***** MATERIAL PROVIDED *****

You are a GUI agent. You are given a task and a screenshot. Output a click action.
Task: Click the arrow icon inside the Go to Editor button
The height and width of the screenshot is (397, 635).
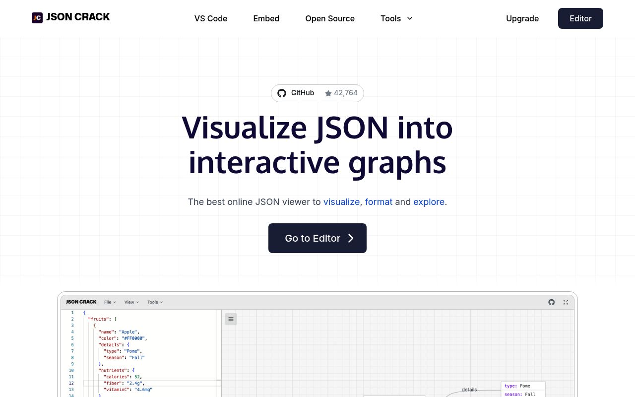point(351,238)
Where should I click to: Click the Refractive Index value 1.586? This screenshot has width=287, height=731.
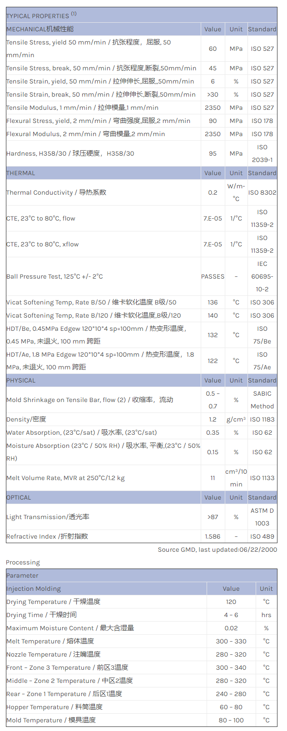[213, 536]
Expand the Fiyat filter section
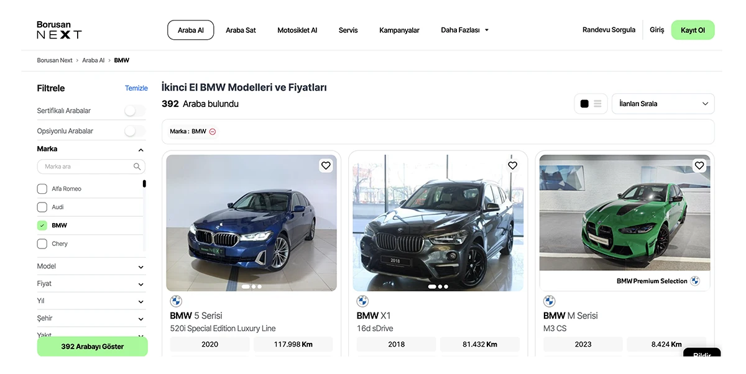 pos(91,284)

*****

> [WHAT THIS TASK INVOLVES]:
An exact reprint of the records above is required, with all pictures left out.

> [COMPLETED EXERCISE]:
You are a GUI agent. You are given a task and a screenshot. Output a click action.
Task: Click the arrow icon inside the Go to Editor button
The height and width of the screenshot is (397, 635).
point(351,238)
Where should I click to: Click the Refractive Index value 1.586? This screenshot has width=287, height=731.
[213, 536]
Expand the Fiyat filter section
 pos(91,284)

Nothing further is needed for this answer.